# Parabuthus villosus Mating



## Najakeeper (Sep 11, 2012)

My orange male has been an adult for about 6 months and black female for 3 months. My intention was to breed these to see the color of the babies and so far it is going good. They have been together for a couple hours now. 

Here are a couple pictures and a video:













[YOUTUBE]2-RFkyVrx8A[/YOUTUBE]

Reactions: Like 2


----------



## darkness975 (Sep 11, 2012)

lol at how they pull each other along like they're holding hands.  It's always amusing to watch the rituals (not that they let us very often).


----------



## herpist (Sep 11, 2012)

Lovely colours on the male, I want one now.


----------



## Roblicious (Sep 11, 2012)

didnt know you could mate the 2 different morphs like that

but pretty cool though


----------



## Najakeeper (Sep 12, 2012)

Roblicious said:


> didnt know you could mate the 2 different morphs like that
> 
> but pretty cool though


I have no idea what's going to happen.

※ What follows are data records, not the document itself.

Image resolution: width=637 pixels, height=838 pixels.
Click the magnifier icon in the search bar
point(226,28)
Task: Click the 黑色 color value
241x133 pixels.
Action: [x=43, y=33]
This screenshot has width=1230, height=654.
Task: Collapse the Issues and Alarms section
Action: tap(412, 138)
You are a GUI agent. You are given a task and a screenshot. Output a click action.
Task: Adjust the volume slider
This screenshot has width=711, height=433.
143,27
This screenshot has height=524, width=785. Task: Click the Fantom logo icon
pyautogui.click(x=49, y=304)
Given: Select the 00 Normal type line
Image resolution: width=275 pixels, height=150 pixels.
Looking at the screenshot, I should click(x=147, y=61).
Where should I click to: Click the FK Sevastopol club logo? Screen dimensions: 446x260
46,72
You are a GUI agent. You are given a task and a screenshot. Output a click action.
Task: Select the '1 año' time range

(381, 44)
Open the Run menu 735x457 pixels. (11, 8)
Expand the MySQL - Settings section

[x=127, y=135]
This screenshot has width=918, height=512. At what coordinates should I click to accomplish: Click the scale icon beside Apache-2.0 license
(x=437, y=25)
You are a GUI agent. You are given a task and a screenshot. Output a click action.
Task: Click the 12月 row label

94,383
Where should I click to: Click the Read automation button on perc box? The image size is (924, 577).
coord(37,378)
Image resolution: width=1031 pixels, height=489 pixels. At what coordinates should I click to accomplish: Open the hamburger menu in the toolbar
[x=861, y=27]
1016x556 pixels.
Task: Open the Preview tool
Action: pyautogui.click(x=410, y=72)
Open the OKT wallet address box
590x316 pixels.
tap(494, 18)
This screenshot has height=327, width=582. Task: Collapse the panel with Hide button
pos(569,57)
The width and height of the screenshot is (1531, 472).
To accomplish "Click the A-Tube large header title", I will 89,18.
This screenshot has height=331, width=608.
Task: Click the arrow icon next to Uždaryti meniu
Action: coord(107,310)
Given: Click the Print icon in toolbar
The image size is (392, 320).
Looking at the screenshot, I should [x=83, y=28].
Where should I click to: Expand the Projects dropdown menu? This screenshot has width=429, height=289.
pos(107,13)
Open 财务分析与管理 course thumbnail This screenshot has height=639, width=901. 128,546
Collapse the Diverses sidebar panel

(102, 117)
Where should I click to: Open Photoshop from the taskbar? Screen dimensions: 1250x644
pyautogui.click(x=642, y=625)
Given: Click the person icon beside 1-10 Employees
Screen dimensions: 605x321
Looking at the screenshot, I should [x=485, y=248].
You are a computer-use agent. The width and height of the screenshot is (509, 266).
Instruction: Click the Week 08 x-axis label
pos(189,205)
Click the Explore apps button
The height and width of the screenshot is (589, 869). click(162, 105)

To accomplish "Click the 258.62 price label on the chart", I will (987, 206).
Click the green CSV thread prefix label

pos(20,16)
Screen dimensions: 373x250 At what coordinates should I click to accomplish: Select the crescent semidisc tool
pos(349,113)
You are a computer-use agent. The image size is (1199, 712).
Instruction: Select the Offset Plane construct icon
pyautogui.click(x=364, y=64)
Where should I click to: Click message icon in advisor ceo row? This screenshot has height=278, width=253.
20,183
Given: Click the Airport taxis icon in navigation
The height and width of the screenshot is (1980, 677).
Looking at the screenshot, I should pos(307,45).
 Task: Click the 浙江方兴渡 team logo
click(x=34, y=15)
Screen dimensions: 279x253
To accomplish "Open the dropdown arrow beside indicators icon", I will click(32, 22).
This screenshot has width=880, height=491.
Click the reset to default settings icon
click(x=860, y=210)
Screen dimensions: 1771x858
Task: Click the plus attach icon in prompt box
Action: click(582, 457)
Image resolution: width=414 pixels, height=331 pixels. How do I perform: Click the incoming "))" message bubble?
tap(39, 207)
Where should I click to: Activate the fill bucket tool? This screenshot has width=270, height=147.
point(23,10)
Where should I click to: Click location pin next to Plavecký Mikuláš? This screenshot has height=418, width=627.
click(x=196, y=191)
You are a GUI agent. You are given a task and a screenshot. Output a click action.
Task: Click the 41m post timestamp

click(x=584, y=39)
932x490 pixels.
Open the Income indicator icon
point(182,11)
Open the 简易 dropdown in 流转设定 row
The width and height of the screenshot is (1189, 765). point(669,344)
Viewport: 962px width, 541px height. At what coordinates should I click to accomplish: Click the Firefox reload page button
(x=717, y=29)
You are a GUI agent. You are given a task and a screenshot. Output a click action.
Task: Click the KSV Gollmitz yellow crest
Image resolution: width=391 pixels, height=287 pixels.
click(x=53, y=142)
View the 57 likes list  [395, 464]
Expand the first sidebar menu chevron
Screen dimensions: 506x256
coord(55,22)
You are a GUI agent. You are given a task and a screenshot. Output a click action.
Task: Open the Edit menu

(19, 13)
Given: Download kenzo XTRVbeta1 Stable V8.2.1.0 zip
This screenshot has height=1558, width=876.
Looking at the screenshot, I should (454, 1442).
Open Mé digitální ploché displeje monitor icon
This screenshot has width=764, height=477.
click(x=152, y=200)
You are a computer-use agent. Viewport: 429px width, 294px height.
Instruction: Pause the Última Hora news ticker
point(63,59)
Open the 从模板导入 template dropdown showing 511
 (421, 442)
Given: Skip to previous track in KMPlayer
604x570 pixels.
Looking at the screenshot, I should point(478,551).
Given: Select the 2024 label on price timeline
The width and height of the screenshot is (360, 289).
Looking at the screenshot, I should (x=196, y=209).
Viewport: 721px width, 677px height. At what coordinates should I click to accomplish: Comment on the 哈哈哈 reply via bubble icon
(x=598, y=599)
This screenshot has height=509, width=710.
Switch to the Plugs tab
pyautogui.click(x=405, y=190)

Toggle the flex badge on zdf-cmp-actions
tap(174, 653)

They are the same species so the mating should be succesful but I haven't seen any offspring from anybody. 

After more than 24 hours, lovin' continues:

Reactions: Like 1


----------



## Ivymike1973 (Sep 12, 2012)

Gorgeous. I absolutely love the orange morph villosus. 
Wish they were more readily available here in the states.
Good luck with your pairing.


----------



## Roblicious (Sep 12, 2012)

might be the same as chocolate morph jacksoni and normal morph ones, I have both in the same enclosure and they mate and get along fine


----------



## Najakeeper (Sep 15, 2012)

They stayed together for about 72 hours. After 2 days male lost interest and they spent the last 24 hours in separate corners. Hopefully he did what he was supposed to do.


----------



## 2nscorpx (Sep 15, 2012)

Najakeeper said:


> They stayed together for about 72 hours. After 2 days male lost interest and they spent the last 24 hours in separate corners. Hopefully he did what he was supposed to do.


Wow! I'd say that was successful! Keep us updated! Interesting to see what will happen!


----------



## Najakeeper (Sep 16, 2012)

2nscorpx said:


> Wow! I'd say that was successful! Keep us updated! Interesting to see what will happen!


Will do so but it might take a while, from what I heard the gestation period is very very long.


----------



## snippy (Sep 16, 2012)

I have kept a typical male and a black female together for a year or so and all is well. The offspring is black by the way and it will be in your case as well, I suppose.
But interbreeding the young again for the next generation might be interesting, which is what I will try.

Regards
Finn


----------



## Najakeeper (Sep 17, 2012)

Hello Finn,

How long was the gestation period for you?

Yasin


----------



## snippy (Sep 17, 2012)

Can't really say. My female was in instar 7 when I introduced her into the tank of the male, so I did not write it down when they mated, because I though she was still subadult and the mating was just a dry run. But it was somewhere last year. But then, to my astonishment, she littered 2 months ago 
But at least it is a good example that not all female P. villosus reach maturity in instar 8.

Regards
Finn


----------